Adhesion Molecules of Leukocyte Trafficking :
Molecular Basis of Leukocyte Transmigration

Leukocyte transmigrates across the endothelium via the endothelial cell junctions. The endothelial junctions are stabilized by the tight junctions and the adherens junctions. Both types of supramolecular structures are present throughout the body with tight junctions being prevalent in areas where barrier maintenance is critical and adherens junctions in areas such as the high endothelial venuoles, where there is a high rate of leukocyte transmigration. The main components of the tight junction are the occludins, claudins, JAM-A, B, and C. The adherens junctions are stabilized by the vascular endothelial (VE)-cadherins, which are associated to the actin cytoskeleton via the catenins, platelet endothelial cellular adhesion molecule-1 (PECAM-1, CD31) and CD99.

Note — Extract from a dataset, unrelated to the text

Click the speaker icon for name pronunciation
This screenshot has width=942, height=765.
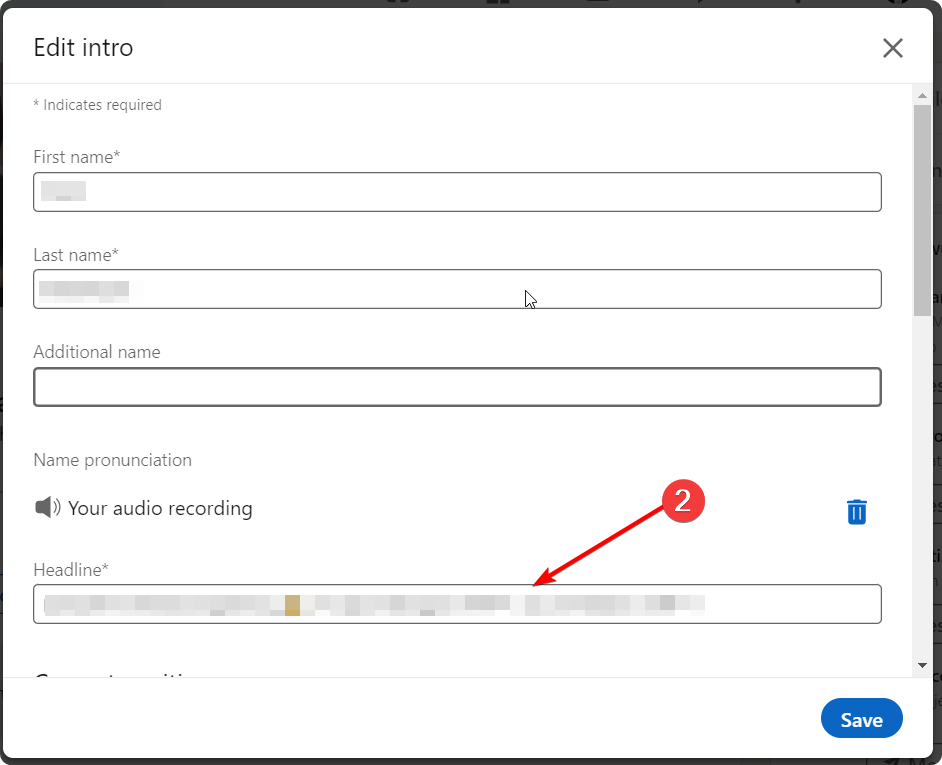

The molecular processes associated with transmigration are sufficiently complex as they involve not only the binding events between the leukocyte and the endothelial cell, but also the disruption of the endothelial junction. An important early event in transmigration is the binding of LFA-1 to JAM-A. This is followed by homophilic interactions between JAM-A, PECAM-1 and CD-99. Subsequent interactions between PECAM-1 and a v b 3 , allow the cell to leave the endothelial junction ( Schenkel et al., 2004) . JAM-B and JAM-C have also been implicated in some of the later events of transmigration.

Inflammation leads to a number of changes that occur at the junction in order for leukocyte transmigration to be possible. The breakdown and internalization of the VE-cadherin complexes is mediated by protease calpain or, in the case of neutrophil transmigration, the neutrophil elastase enzyme. Inflammation is also associated with redistribution of PECAM-1 and JAM-A to assist in the recruitment of leukocytes to the junction.